BEGIN Task inputs

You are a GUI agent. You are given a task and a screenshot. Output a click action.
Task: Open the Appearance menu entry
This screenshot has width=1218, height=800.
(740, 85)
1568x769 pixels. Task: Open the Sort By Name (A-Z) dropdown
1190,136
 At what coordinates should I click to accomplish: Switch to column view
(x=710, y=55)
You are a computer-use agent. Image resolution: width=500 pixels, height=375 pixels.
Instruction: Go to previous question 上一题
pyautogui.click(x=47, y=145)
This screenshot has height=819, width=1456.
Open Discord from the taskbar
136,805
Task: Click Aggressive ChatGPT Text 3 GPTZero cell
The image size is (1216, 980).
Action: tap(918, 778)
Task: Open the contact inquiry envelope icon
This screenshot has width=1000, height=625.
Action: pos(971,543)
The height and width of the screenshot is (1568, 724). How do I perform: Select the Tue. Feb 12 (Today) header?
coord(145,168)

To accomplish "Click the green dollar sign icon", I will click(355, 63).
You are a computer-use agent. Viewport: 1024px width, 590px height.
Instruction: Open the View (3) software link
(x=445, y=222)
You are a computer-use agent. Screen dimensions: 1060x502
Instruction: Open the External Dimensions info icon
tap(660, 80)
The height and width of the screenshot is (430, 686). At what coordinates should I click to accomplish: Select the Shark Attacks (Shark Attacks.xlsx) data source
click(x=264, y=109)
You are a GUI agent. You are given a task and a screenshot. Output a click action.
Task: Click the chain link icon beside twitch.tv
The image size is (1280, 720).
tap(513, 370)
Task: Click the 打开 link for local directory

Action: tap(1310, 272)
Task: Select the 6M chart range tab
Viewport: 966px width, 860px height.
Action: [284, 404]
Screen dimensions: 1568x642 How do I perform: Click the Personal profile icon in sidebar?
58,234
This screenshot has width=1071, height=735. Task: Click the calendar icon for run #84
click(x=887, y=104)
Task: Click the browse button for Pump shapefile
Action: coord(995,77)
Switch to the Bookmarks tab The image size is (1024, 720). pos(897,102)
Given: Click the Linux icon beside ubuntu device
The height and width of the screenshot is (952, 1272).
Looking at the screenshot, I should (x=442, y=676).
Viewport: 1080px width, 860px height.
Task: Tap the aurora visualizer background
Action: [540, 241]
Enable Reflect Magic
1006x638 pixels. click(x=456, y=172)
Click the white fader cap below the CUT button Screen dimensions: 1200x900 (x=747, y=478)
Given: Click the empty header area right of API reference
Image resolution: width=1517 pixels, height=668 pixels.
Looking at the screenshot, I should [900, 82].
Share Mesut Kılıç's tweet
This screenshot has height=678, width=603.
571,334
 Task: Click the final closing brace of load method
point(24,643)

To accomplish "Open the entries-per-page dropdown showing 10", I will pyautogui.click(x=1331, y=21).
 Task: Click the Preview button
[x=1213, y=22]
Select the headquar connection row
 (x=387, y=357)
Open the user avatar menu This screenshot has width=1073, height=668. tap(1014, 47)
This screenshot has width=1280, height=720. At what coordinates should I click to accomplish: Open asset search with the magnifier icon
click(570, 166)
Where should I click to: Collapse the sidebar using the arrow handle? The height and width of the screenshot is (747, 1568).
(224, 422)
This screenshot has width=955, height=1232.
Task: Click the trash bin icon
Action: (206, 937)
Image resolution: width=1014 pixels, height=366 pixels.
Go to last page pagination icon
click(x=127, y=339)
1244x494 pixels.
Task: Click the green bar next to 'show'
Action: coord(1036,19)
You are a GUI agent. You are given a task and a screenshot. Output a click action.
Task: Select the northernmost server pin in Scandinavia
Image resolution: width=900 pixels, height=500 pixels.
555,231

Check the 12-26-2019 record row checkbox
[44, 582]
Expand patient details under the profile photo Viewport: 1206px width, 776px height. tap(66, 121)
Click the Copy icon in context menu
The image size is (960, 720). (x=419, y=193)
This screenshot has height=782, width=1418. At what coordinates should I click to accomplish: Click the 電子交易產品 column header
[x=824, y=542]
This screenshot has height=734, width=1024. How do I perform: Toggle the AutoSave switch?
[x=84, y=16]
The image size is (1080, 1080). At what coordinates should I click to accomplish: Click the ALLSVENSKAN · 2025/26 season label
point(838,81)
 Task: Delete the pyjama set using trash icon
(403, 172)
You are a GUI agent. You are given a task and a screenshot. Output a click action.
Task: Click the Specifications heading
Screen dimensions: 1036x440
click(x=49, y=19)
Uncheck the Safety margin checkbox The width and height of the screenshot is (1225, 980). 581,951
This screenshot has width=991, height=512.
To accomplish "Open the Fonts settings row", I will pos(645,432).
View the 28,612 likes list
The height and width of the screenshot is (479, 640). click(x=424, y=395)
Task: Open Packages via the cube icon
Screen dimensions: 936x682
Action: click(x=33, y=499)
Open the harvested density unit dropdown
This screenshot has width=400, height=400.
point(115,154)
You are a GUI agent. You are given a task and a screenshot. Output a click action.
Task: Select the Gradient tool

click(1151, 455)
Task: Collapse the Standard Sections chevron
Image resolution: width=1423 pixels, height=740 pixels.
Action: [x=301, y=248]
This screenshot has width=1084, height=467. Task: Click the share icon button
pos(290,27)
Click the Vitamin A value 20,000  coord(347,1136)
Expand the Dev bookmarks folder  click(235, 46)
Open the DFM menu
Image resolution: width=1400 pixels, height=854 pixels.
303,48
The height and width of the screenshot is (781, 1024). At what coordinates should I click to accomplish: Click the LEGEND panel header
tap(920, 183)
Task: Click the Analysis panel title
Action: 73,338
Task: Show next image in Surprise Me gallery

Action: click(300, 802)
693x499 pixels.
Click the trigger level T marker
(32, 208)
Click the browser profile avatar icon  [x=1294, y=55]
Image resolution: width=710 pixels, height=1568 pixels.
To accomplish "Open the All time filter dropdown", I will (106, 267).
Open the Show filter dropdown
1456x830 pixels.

END Task inputs

Assigned task: Nothing from before the line containing "Click the browser" should appear; copy that line and each one after it through the last line of the entries, exactly.

Response box:
Click the browser profile avatar icon  [x=1294, y=55]
Image resolution: width=710 pixels, height=1568 pixels.
To accomplish "Open the All time filter dropdown", I will (106, 267).
Open the Show filter dropdown
1456x830 pixels.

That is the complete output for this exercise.